Wealth managers and major stock market players in the Gulf are gearing up for significant volatility in stock and currency markets ahead of the following US election. They are developing strategies to maximise potential gains for their clients, particularly family offices, while mitigating substantial downside risks.
To navigate potential market disruptions, they are focusing on alternative assets such as private equity and real estate. They are implementing advanced options strategies to protect against anticipated declines, restructuring portfolios to include ‘value’ stocks, and maintaining liquidity to respond quickly to market changes.
“The upcoming US presidential election isn’t just another political event; it’s a pivotal moment for global markets,” said Anuj Goel, Senior Executive Officer at Dubai-based Century Private Wealth. “Investors are positioning themselves based on intriguing signals in the options market.”

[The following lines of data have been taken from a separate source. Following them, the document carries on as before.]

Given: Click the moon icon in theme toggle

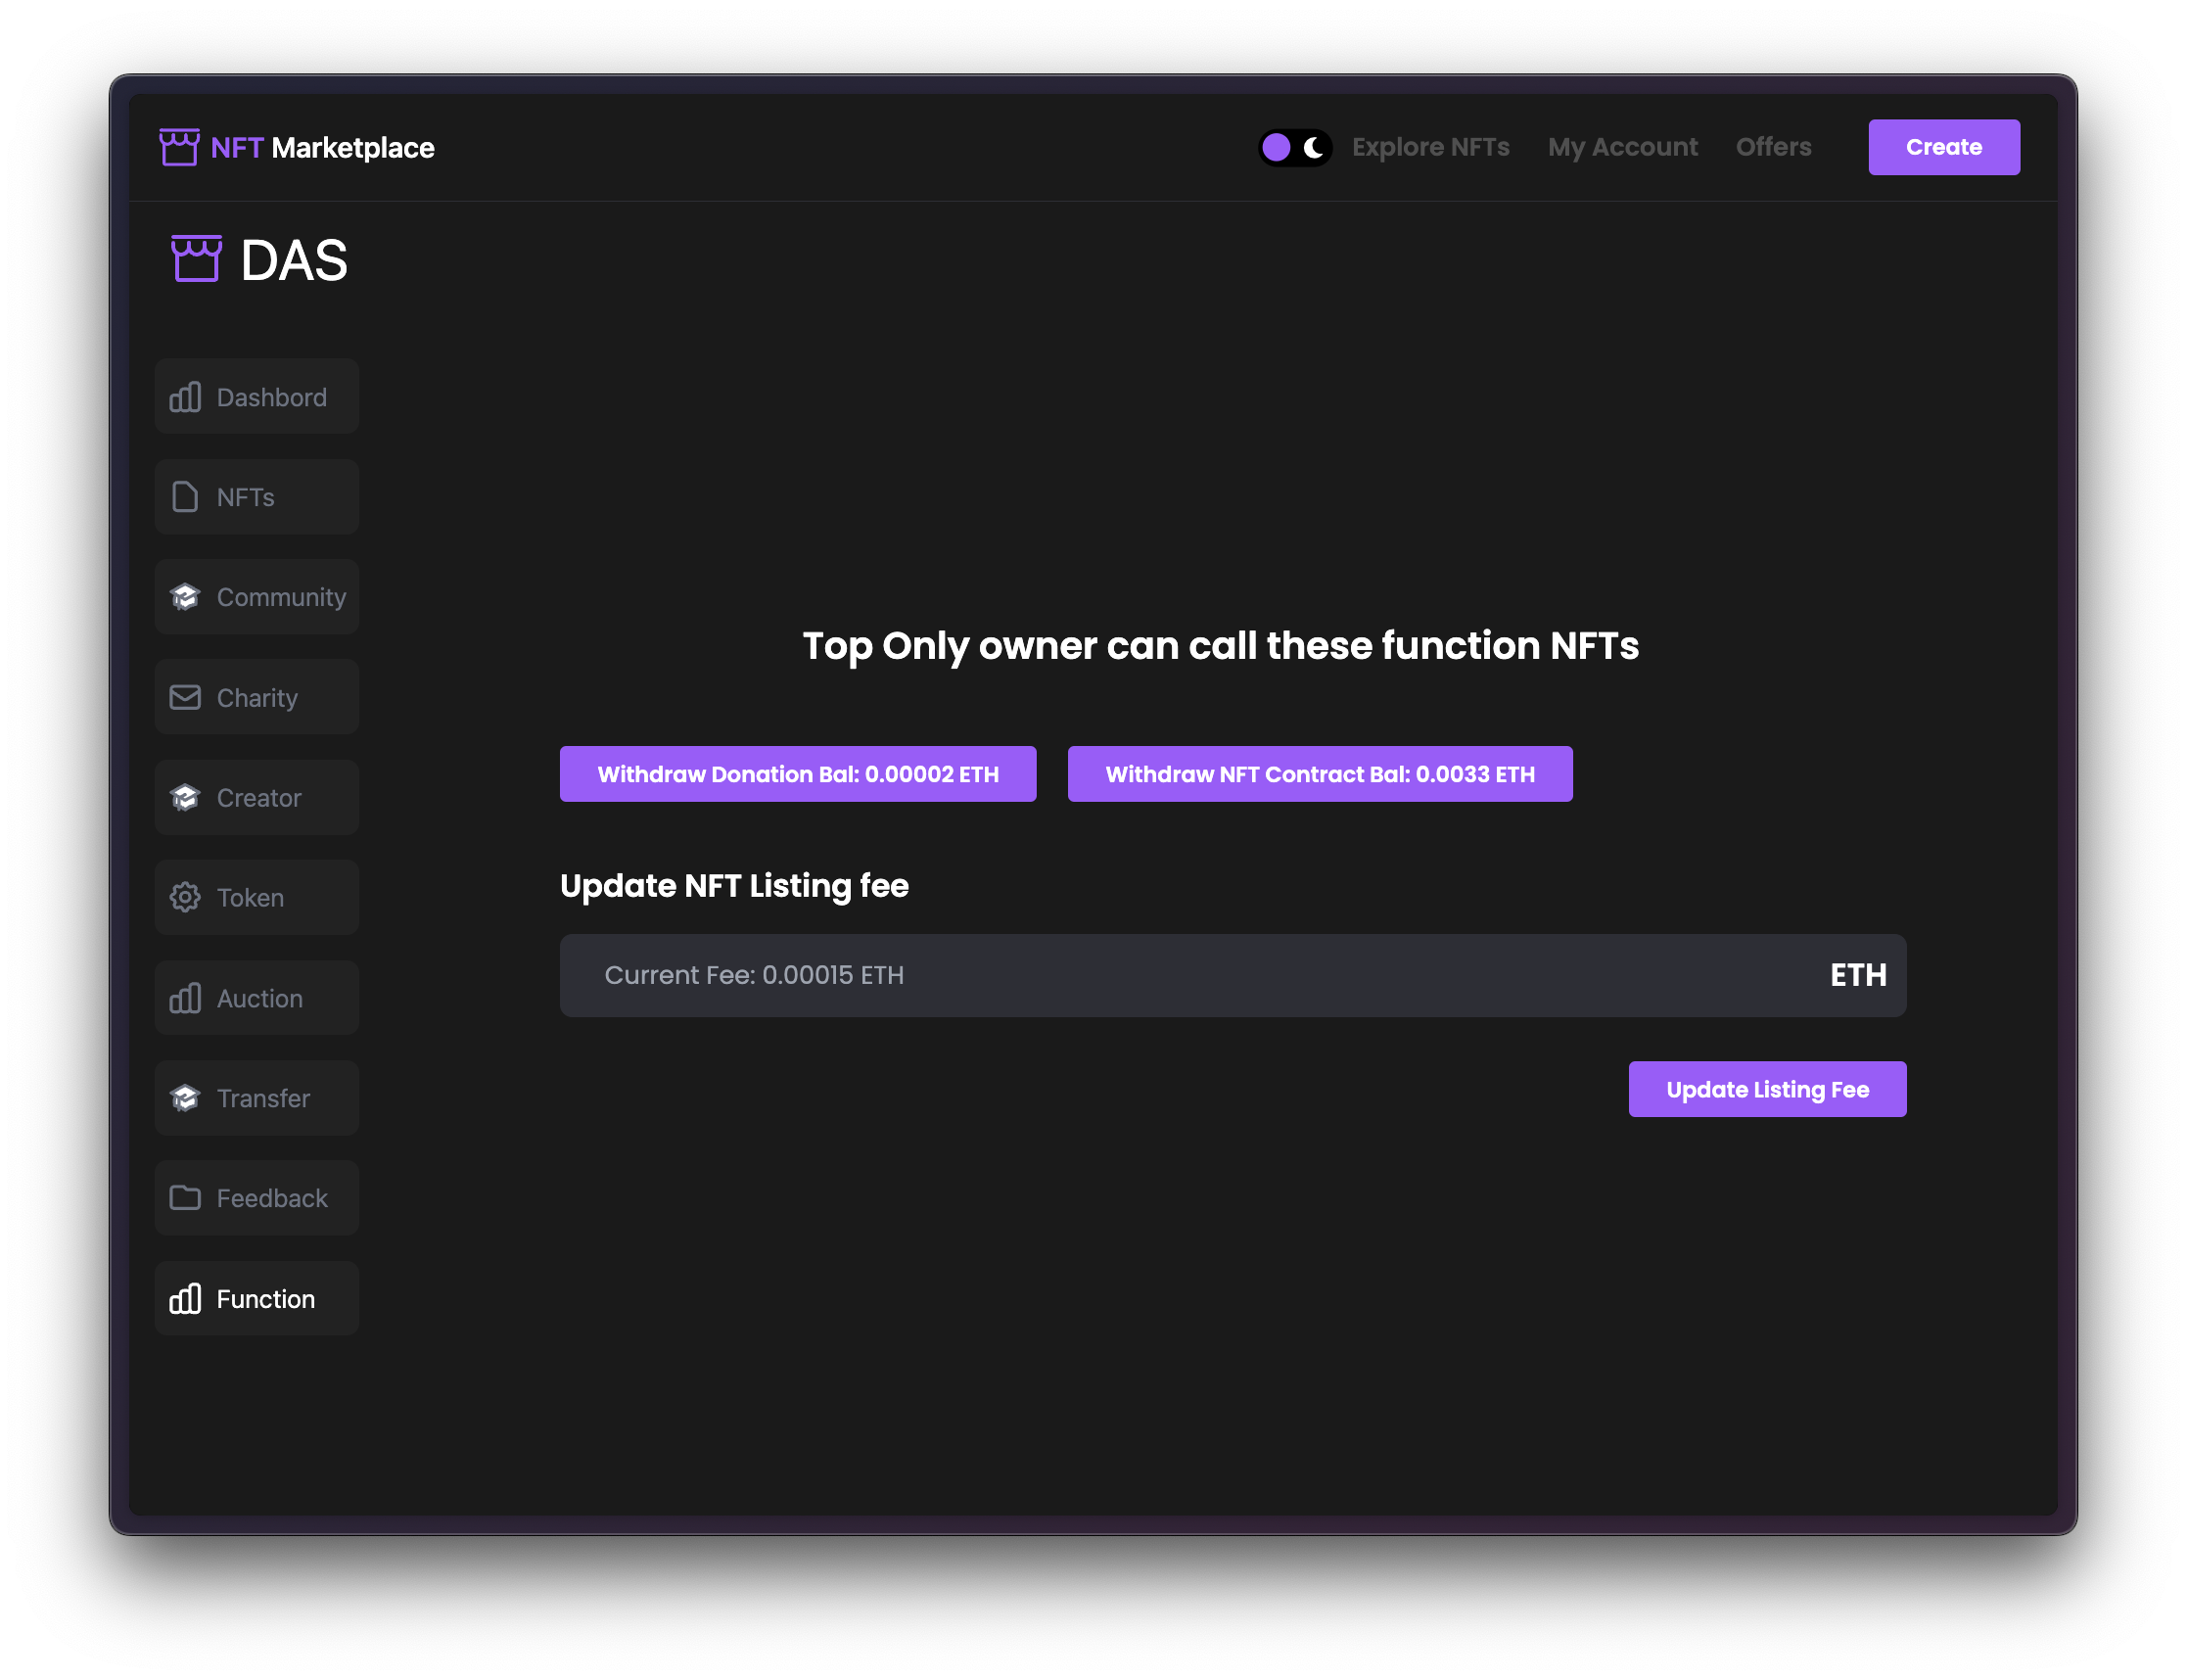Looking at the screenshot, I should point(1314,148).
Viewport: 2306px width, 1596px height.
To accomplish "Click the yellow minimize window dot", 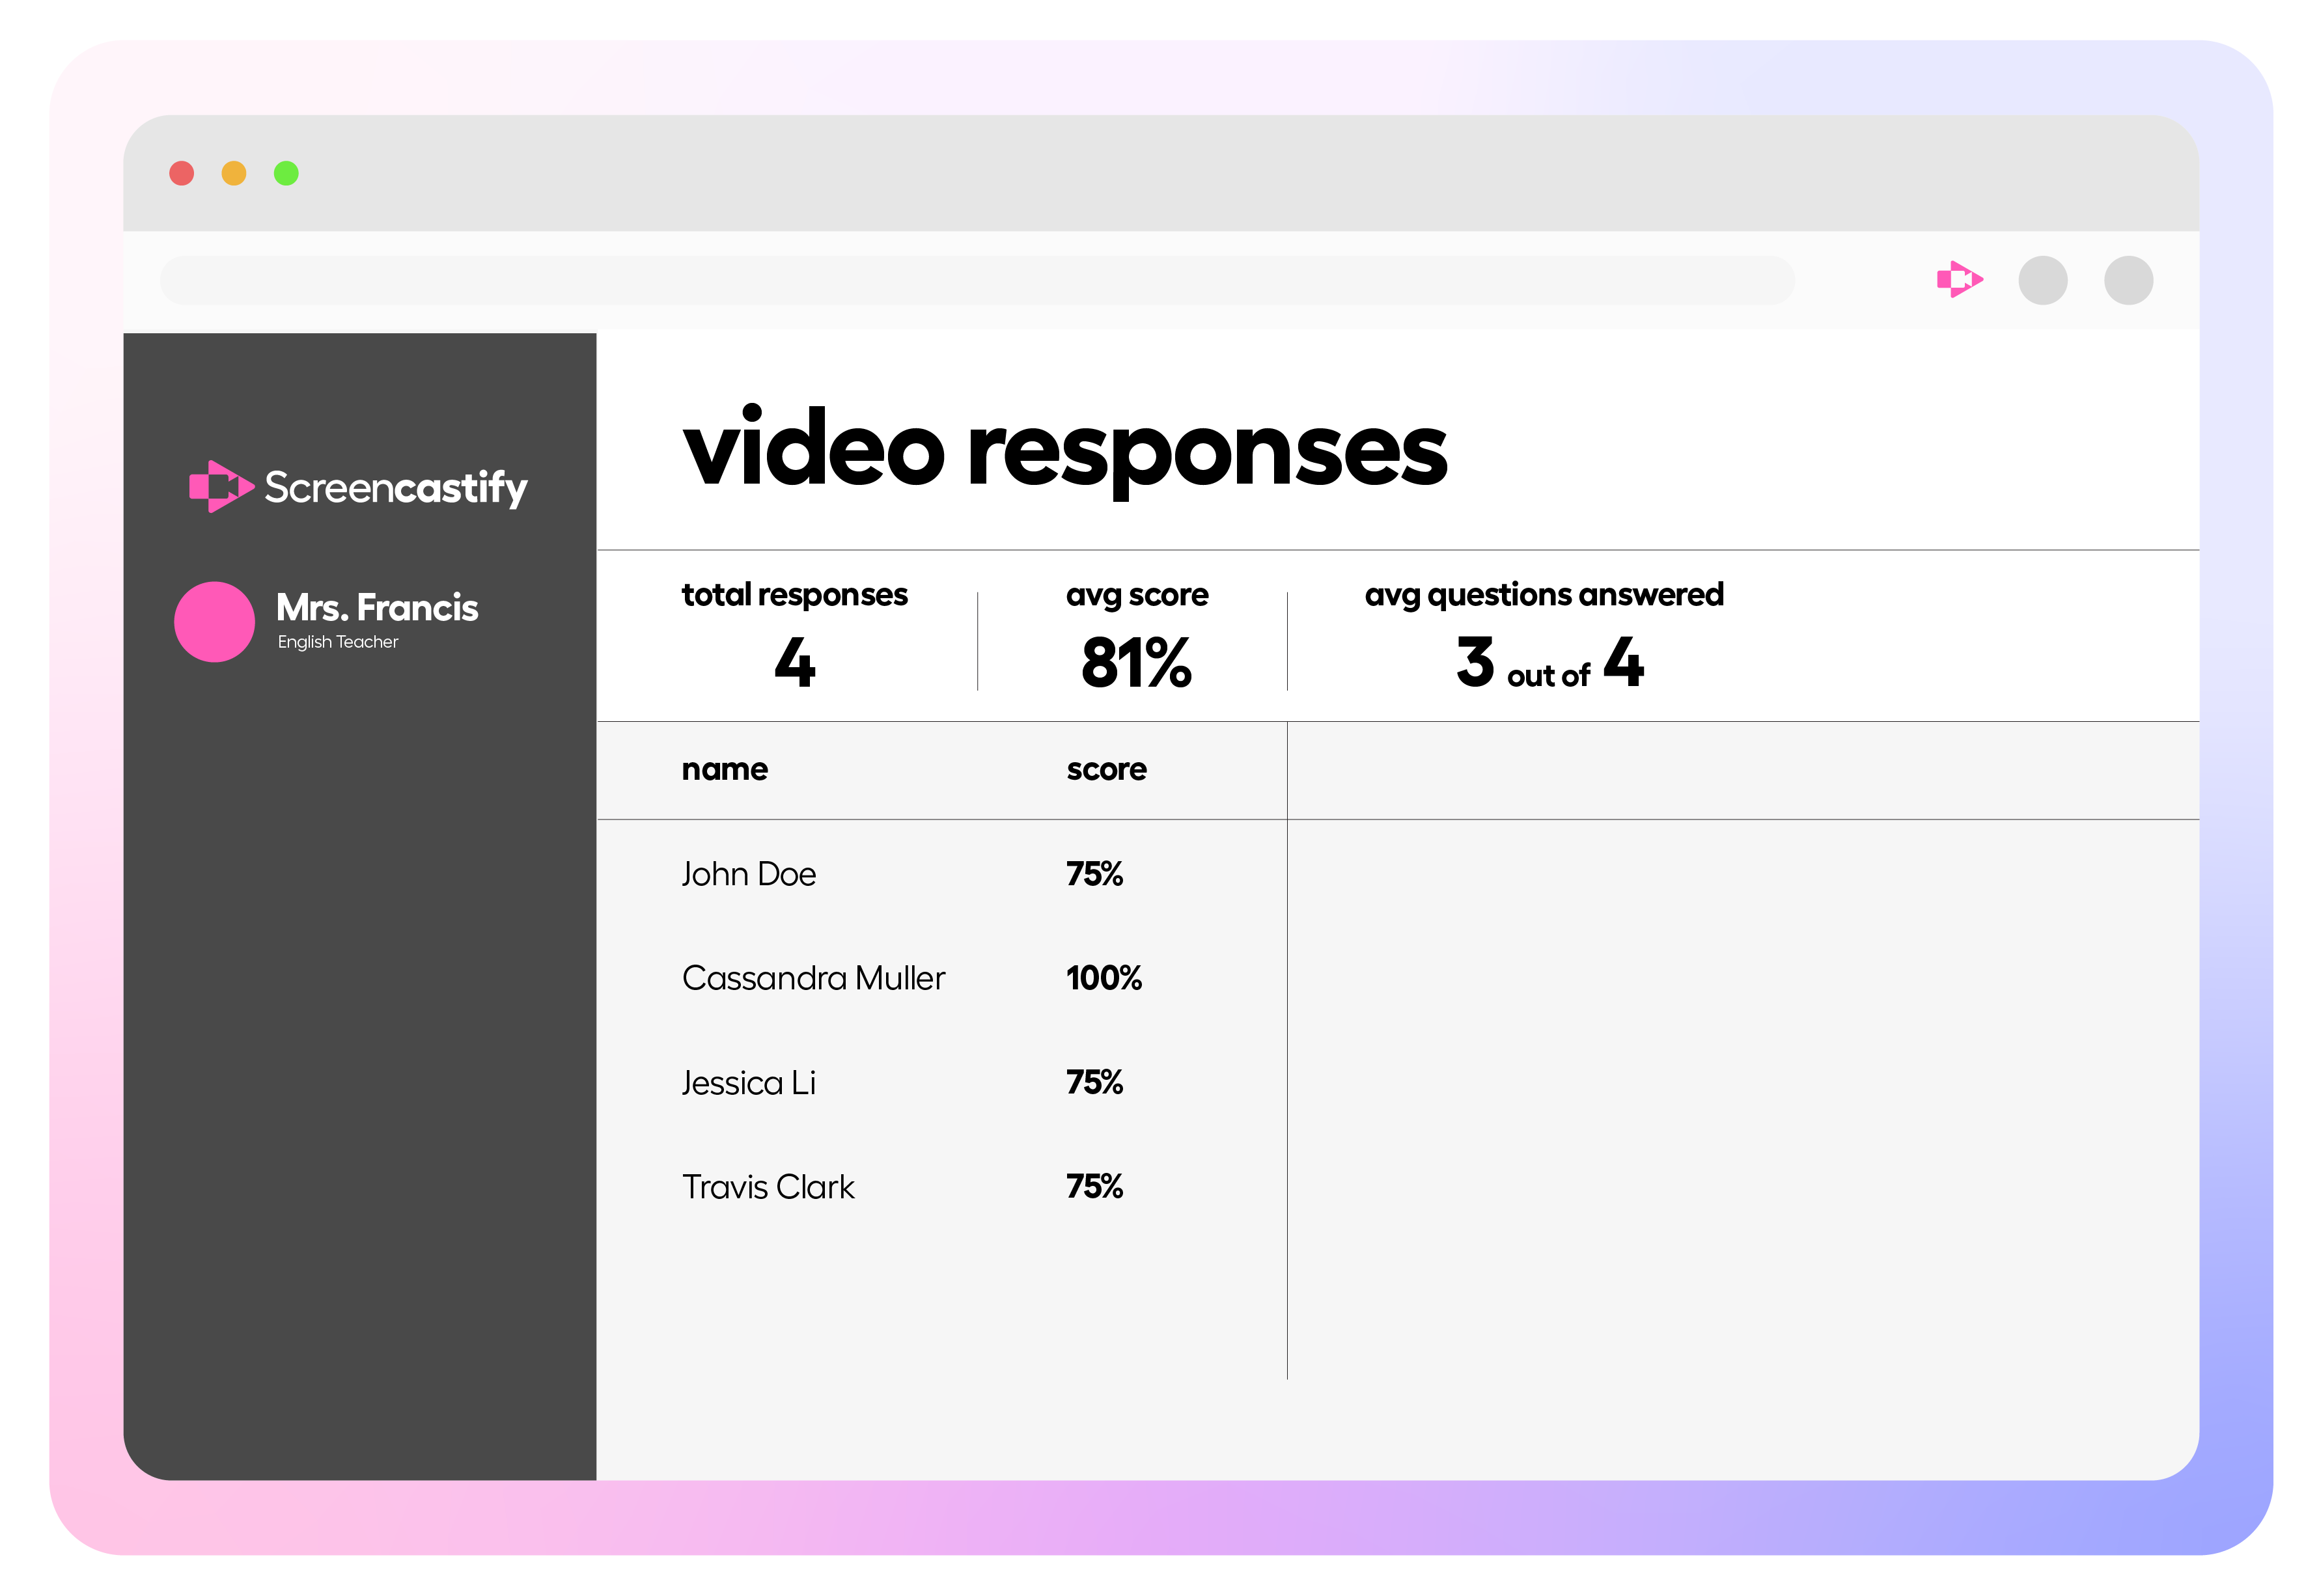I will tap(234, 173).
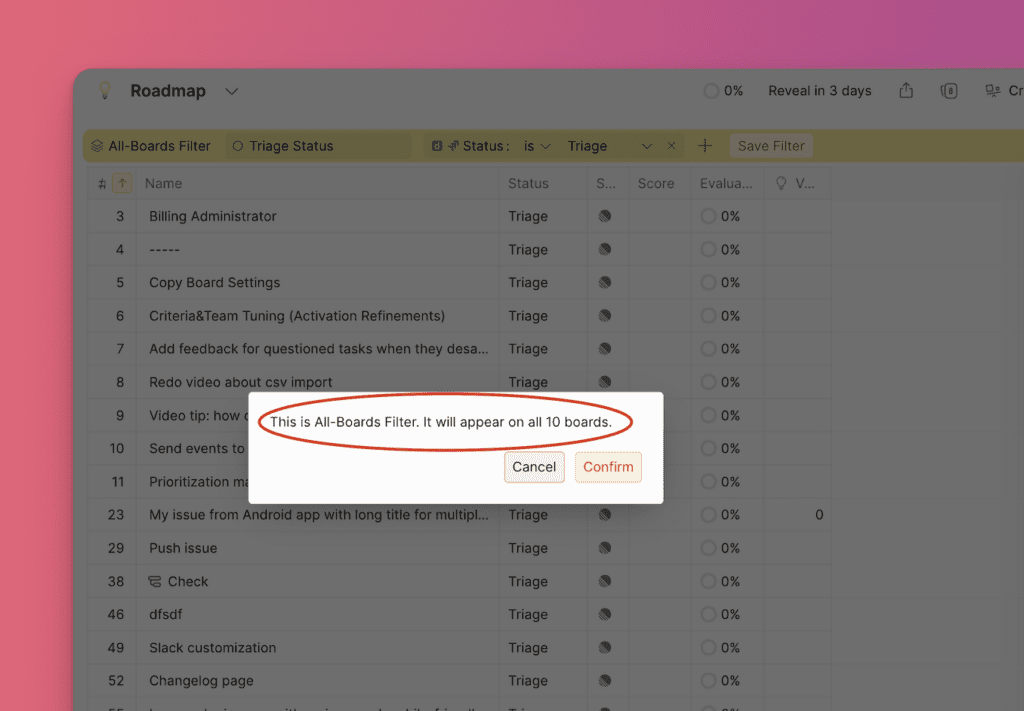This screenshot has width=1024, height=711.
Task: Click the All-Boards Filter layers icon
Action: point(97,146)
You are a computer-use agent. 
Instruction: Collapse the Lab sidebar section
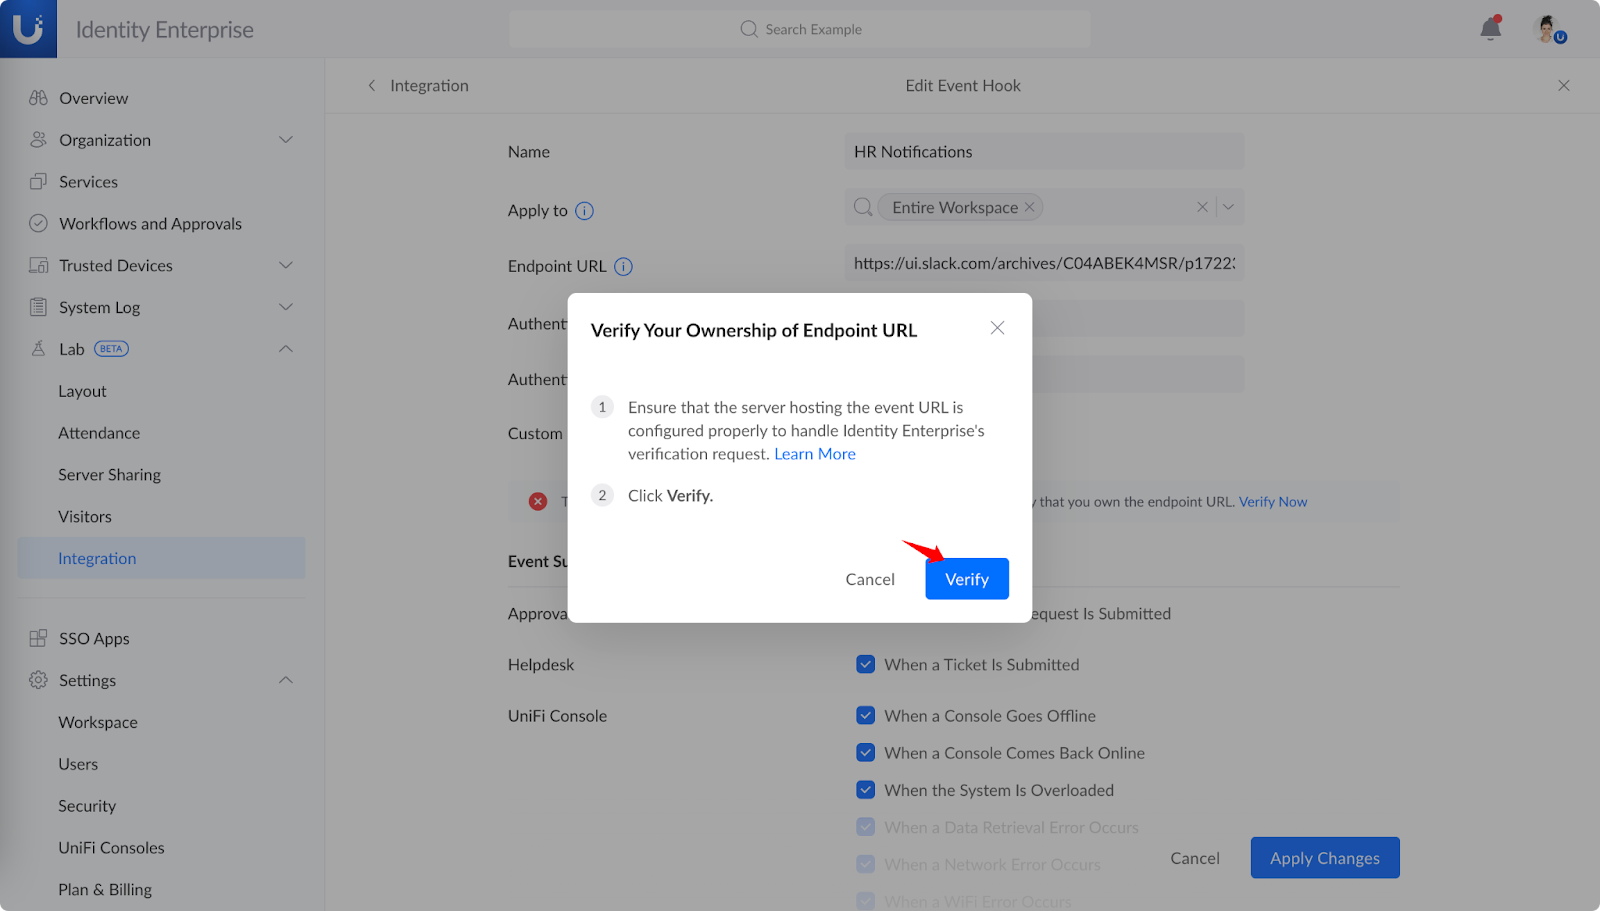(x=285, y=349)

Executives from wealth management firms in Dubai and India emphasised the need for proactive and strategic approaches. They are not just aiming to weather potential storms but are positioning to capitalise on market shifts.
Currency markets are also a focus, with experts noting that the US dollar’s strong performance could shift dramatically based on the election outcome. For GCC investors, whose currencies are pegged to the dollar, these changes are crucial. Ajay Kedia, a currency market expert, added that geopolitical factors, such as US-China relations, could further complicate currency markets post-election.
Goel stated that while US elections have global implications, there are valuable opportunities in GCC markets. His firm is actively adjusting portfolios and stress-testing investments to manage risks effectively, particularly for GCC clients and family offices.